Autre motif d’étonnement, la production prend le risque de supprimer le
duo d’amour final, non composé par Puccini, en rejetant tout à la fois
les versions d’Alfano et Berio (cette dernière pourtant commandée par
l’Opéra d’Amsterdam en 2001). La récente production genevoise
de Daniel Kramer a démontré combien ce dernier choix se tient
dramatiquement, tant Turandot accepte d’accueillir la vitalité en elle,
après avoir été émue par le sacrifice de Liù. Avec Kosky, point de lueur
d’espoir : c’est bien la mort qui rode dans tous les interstices, et ce
dès le début de l’ouvrage, où le chœur bouillonnant occupe toute la
scène dénudée. Cernée par d’omniprésents et vénéneux mandarins, la
confusion mentale de Calaf trouve en écho les mouvements incessants et
nerveux de la foule, brillamment dirigée avec l’adjonction de danseurs :
on reconnait là un des habituels points forts de Kosky, toujours aussi
inspiré en ce domaine. Il faut ainsi entendre avec quelle rage le peuple
s’exprime en début d’ouvrage, en lien avec ses déplacements confus,
avant de s’apaiser ensuite dans les troublantes scènes nocturnes
précédant le suicide de Liù.
Il fallait sans doute un chef de la trempe de Lorenzo Viotti pour
épouser une vision aussi sombre, fouillant chaque détail de la partition
pour en faire ressortir les alliages de timbres les plus morbides.
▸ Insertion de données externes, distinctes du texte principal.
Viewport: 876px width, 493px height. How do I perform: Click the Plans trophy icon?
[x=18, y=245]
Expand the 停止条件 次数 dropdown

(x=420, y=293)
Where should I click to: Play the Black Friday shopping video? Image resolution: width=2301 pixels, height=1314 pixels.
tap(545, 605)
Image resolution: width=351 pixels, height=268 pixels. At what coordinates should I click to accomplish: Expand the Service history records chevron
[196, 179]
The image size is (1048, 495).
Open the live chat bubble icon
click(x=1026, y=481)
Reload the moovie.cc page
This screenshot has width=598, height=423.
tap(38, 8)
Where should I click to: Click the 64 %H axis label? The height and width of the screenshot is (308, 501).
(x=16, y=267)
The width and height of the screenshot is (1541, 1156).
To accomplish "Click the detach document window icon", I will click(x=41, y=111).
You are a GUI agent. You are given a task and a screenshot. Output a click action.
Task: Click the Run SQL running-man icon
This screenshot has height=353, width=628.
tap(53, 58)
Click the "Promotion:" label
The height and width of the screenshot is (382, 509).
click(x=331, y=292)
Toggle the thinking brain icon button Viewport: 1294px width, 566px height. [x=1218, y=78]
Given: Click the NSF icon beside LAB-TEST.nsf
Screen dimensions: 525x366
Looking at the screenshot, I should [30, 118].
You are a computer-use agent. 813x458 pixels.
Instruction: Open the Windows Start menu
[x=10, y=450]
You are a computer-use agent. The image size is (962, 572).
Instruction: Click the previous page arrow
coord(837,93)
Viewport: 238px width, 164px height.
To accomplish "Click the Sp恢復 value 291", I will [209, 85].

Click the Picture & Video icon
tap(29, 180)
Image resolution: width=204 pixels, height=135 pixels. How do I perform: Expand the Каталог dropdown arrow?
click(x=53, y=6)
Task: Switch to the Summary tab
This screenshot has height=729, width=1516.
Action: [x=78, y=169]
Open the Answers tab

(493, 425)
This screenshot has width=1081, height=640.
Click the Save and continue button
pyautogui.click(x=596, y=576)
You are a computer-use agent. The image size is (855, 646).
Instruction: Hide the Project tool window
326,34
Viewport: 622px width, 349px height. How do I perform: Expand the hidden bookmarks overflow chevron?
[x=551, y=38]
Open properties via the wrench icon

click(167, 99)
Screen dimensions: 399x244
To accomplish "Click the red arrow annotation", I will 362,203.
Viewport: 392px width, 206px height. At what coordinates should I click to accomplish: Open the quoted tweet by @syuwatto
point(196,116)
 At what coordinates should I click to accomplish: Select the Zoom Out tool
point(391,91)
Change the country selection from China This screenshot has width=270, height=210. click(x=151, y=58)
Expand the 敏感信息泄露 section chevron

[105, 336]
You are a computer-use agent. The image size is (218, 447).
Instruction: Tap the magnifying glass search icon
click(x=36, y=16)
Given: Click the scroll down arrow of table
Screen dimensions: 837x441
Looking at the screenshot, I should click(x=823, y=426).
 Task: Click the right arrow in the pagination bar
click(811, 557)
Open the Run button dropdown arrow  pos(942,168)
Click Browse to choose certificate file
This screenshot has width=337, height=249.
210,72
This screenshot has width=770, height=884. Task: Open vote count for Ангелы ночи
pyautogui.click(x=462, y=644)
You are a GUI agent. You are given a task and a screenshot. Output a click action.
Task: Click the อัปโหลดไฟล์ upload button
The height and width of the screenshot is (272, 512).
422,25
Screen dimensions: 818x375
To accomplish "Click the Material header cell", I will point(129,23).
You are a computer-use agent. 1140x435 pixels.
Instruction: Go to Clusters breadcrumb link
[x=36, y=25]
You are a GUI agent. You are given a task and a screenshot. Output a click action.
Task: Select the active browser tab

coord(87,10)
En
étirant les tempi dans les passages lents, d’un raffinement inouï, le
Suisse joue de sa baguette féline pour offrir un tapis de velours à ses
interprètes, tous très investis pour ne pas surjouer la grandiloquence
dramatique. Les verticalités péremptoires, particulièrement le thème
cuivré de l’Empereur, trouvent ainsi un tempo plus enjoué, bien loin des
raideurs majestueuses entendues ailleurs. Après Tosca au
printemps dernier, on tient là une nouvelle réussite du couple formé
avec Barry Kosky, à même d’imprimer une tension dramatique saisissante
pour ce spectacle donné d’une traite (sans entracte, pour une durée
totale de 2 heures).
Il faut dire que la composition de Tamara Wilson frise la perfection,
tant dans l’intention dramatique, que la perfection vocale sur toute la
tessiture. Quelle aisance dans le velouté des phrasés fielleux comme
dans la fureur, sans aucune stridence ! A ses côtés, Kristina Mkhitaryan
(Liù) compense un volume plus modeste par une finesse d’interprétation
sans ostentation, avec une intention infinie aux nuances. Le timbre de
Najmiddin Mavlyanov (Calaf) n’est pas des plus séduisants, tout comme sa
projection, peu audible dans le medium. Mais quelle attention aux
phrasés, en sculptant amoureusement chaque mot, toujours en lien avec
les intentions scéniques ! On aime aussi Liang Li (Timur), aux graves
profonds et empreints d’une noblesse tragique, tandis que Germán Olvera
(Ping) s’impose brillamment dans un rôle décisif qui prend toute sa
saveur dans cette production.
En faisant de Turandot une parabole des vanités humaines, Barrie Kosky
démontre une nouvelle fois sa capacité à surprendre là où on ne l’attend
pas. Du grand art à savourer d’urgence.